ФРАГМЕНТ СТРАНИЦЫ:
В те годы Кирилл был новым патриархом Александрии. Его главным противником стал римский префект Орест, христианин, который, в отличие от Кирилла, следовал традиционным римским представлениям о религиозном и этническом многообразии. Орест считал, что в целом следует терпимо относиться к религиозным практикам, если люди признают имперскую власть, соблюдают законы и платят налоги. Разумеется, терпимость не распространялась на бунтовщиков или тех, кто презирал законы, в этом случае Рим проявлял жестокость. Но если этого не было, римская власть не стремилась поддерживать одни религиозные группы и подавлять их соперников. Кирилл же хотел разгромить иноверцев и христиан иных направлений и готов был в случае необходимости использовать для этого силу. Орест с опасением наблюдал за тем, как растет власть церкви, подрывая власть империи, и у него были личные основания для таких опасений. Он знал, что Кирилл велел своим людям тайно наблюдать за ним и замечать, не отступит ли он хоть на шаг от ортодоксии или нет каких-то вещей, которые могли бы нанести ущерб репутации префекта[118].
И вот однажды между ними разгорелся острый конфликт. В Александрии давно существовала большая иудейская община, которая обратилась к властям с жалобой на одного христианского активиста, устроившего беспорядки во время традиционных танцев и театральных представлений иудеев. Римские власти согласились с тем, что возмутителя спокойствия, который «ревностно внимал проповедям Кирилла», следует призвать к порядку, и к нему даже применили пытки. Тем самым Орест дал понять Кириллу, где кончаются границы власти церкви, но этим дело не кончилось. Отношения между патриархом и иудеями становились все напряженнее, и это привело к погромам. Кирилл возглавил «бесчисленную толпу», которая грабила синагоги и выгоняла из домов иудеев, чьи предки поселились в городе еще семь столетий назад. Хотя Орест обратился с жалобой непосредственно к императору, он был бессилен против патриарха, взявшего власть в свои руки[119].
«Разумеется, ничего не стоит столь далеко от духа христианства, как такое дозволение убийств, драк и тому подобных вещей»
Тем временем в город прибыли семь сотен монахов из Нитрийской пустыни. Они восклицали, что Орест – язычник и идолопоклонник, преследующий их возлюбленного патриарха. Когда вооруженная охрана префекта разбежалась, монахи забросали Ореста камнями и ранили его. Это был вопиющий акт неповиновения, из-за которого в другом месте и в другую эпоху император мог бы стереть с лица земли целый город. Орест отдал приказание предать зачинщика мучительной смерти, но это также не испугало Кирилла. Вместо этого он распорядился превратить убитого инока в мученика и мгновенно совершил его канонизацию – к недоумению многих христиан, в целом готовых поддержать своего духовного руководителя[120].

[Записи из коллекции]
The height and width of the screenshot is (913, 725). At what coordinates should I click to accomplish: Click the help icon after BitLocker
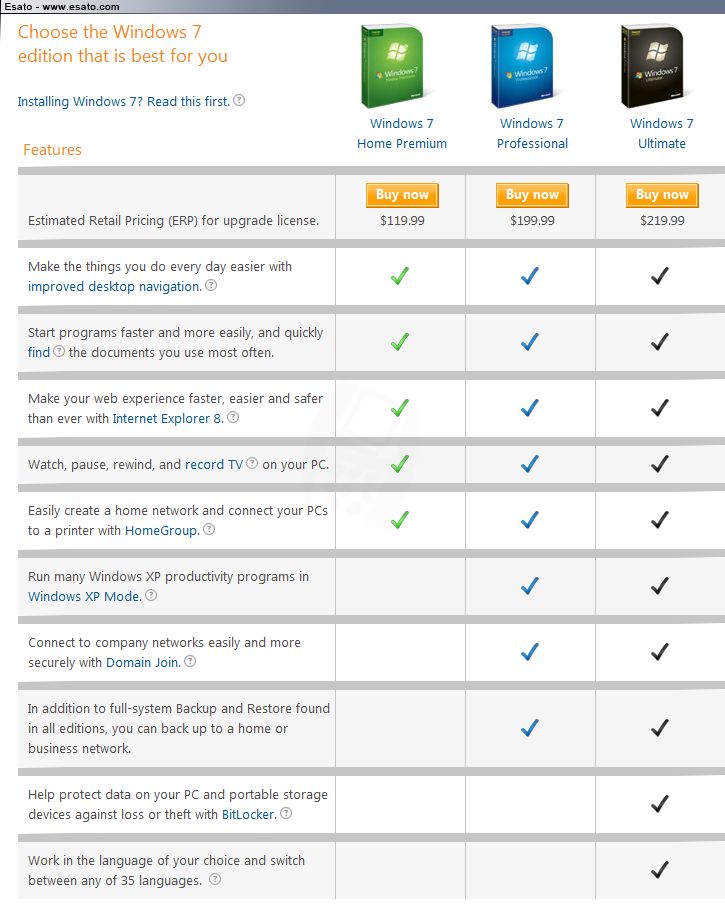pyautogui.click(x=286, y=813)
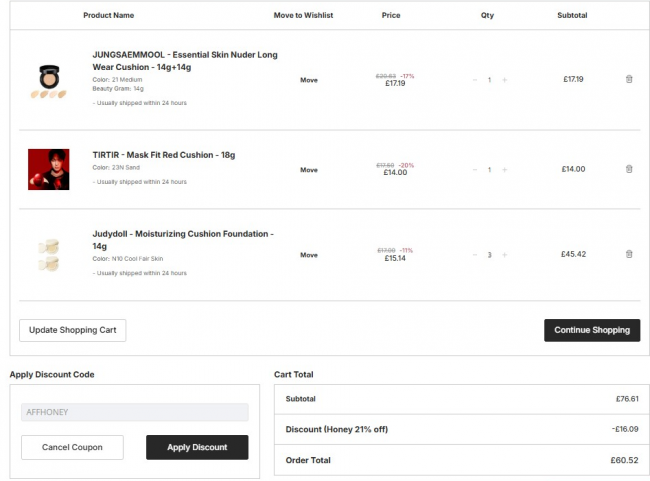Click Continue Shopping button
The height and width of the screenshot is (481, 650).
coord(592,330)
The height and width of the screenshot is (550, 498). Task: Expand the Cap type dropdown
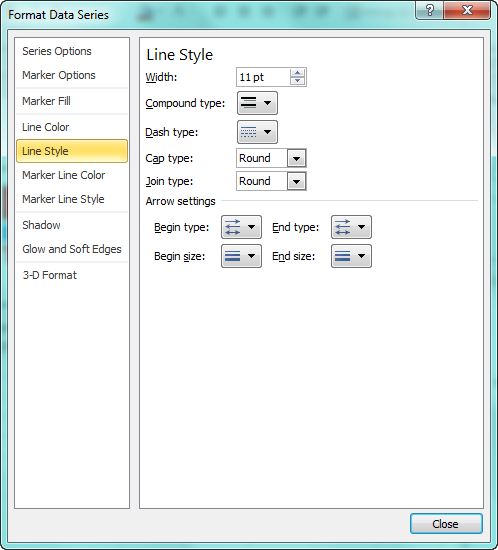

ОПИСАНИЕ ЗАДАНИЯ: Продолжите приведенный выше текст о конфликте патриарха Кирилла и префекта Ореста в Александрии, начав сразу после его последнего предложения.

ОТВЕТ НА ЗАДАНИЕ:
Затем пролилась кровь еще одной жертвы. Ею была женщина-философ Гипатия, знаменитая своей ученостью, которая пострадала из-за своей предполагаемой дружбы с Орестом (в недавно вышедшем фильме «Агора» она блещет не только умом, но и красотой). Толпа христиан выволокла ее на улицу и притащила в церковь, где ее избили и изуродовали до смерти, после чего ее тело расчленили и сожгли. Хотя не существует прямых доказательств причастности Кирилла к этому убийству, он не пытался остановить разъяренную толпу, что было его прямой обязанностью. Кирилла осуждают не только люди нашей эпохи, которые не могут принять нравственные стандарты прошлого. Один древний писатель, почти современник Кирилла, отозвался об этом инциденте такими словами: «Разумеется, ничего не стоит столь далеко от духа христианства, как такое дозволение убийств, драк и тому подобных вещей»[121].
Таким образом, во времена Кирилла александрийские патриархи опирались на монархическую по своему характеру традицию и были почти абсолютистами в своей готовности устранять всякую оппозицию. Кирилл правил огромной египетской церковью, где было не менее ста епископов в десяти митрополиях. Патриархи не отказывались и от имперских амбиций, поскольку они управляли церковной жизнью таких дальних стран Африки, как Эфиопия и Нубия, и в целом определяли вероучение и строй жизни этих церквей. Ни один прежний фараон не повелевал этими территориями на юге. И это еще более обостряло напряженные отношения патриархов Египта с Константинополем. Александрия, естественно, желала быть африканской империей, а тем временем имперская столица претендовала на право управлять всеми церквями, существующими за пределами границ[122].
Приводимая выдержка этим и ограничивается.